Cession d’entreprise en redressement judiciaire : enjeux et cadre

Une entreprise en redressement judiciaire est toujours à vendre

Il arrive qu’une entreprise n’arrive plus à faire face à son passif exigible avec son actif disponible. Elle se retrouve donc en état de cessation des paiements.
Après une déclaration de son état au tribunal, celui-ci prononce un jugement d’ouverture où il désigne l’ensemble des acteurs :

  • juge commissaire
  • mandataire judiciaire
  • administrateur judiciaire
  • expert
  • huissier.

Ce jugement ouvre la porte d’une période d’observation de 6 mois (renouvelable) au cours de laquelle l’activité et le fonctionnement de l’entreprise sont analysés. L’objectif étant de « permettre la poursuite de l’activité de l’entreprise, le maintien de l’emploi et l’apurement du passif » selon l’article L.631-1 du code de commerce.

L’administrateur cherche à établir un plan de continuation et éventuellement à présenter un repreneur à la tête de l’activité.

Il faut savoir qu’une entreprise placée en redressement judiciaire est par principe toujours à vendre !

Qu’est-ce qui est racheté lors d’une cession d’entreprise pendant sa période d’observation?

« La cession d’entreprise a pour but d’assurer le maintien de l’activité susceptible d’exploitation autonome, de tout ou partie des emplois qui y sont attachés et d’apurer le passif ».

Le rôle donné par l’article L.642-1 du code de commerce paraît clair. L’objectif du débiteur est d’éviter une liquidation judiciaire qui conduirait à la fin de son activité.

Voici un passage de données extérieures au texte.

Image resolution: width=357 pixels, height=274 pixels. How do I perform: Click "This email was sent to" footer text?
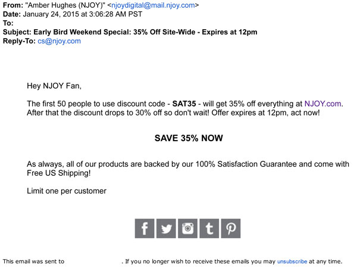(x=33, y=261)
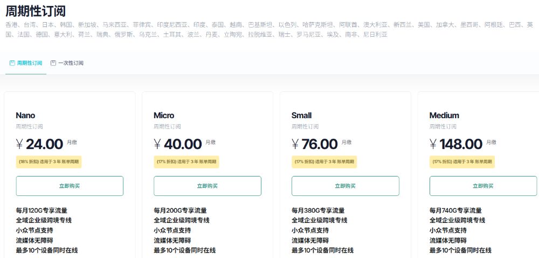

Il faut savoir que le repreneur, lors d’une cession d’entreprise, ne rachète pas la société. Il peut racheter :

  • Une partie ou la totalité de l’actif de l’entreprise
  • Le fonds de commerce
  • Une branche de l’activité

La valeur de l’entreprise en elle-même est généralement très faible.

Certains repreneurs rachètent même l’activité pour 1 euro symbolique. Le but de cette opération n’est pas de faire du bénéfice pour le débiteur, mais de réussir à apurer le passif de son entreprise en lui donnant une chance de continuer à générer de la richesse ou en valorisant ce qui peut l’être !

Un cas concret ? Connaissez-vous l’entreprise chimique industrielle française KEM ONE placée, il y a quelques années, en redressement judiciaire ? À la suite de l’ouverture de cette procédure, plusieurs offres de reprise sont proposées et le tribunal de commerce de Lyon fini par valider le projet de Monsieur Alain DE KRASSNY. Le plan de reprise intègre les salariés et réduit les créances du groupe à hauteur de 180 millions d’euros.
Poursuite de l’activité, maintien de l’emploi et apurement du passif : les objectifs de la cession d’entreprise sont remplis !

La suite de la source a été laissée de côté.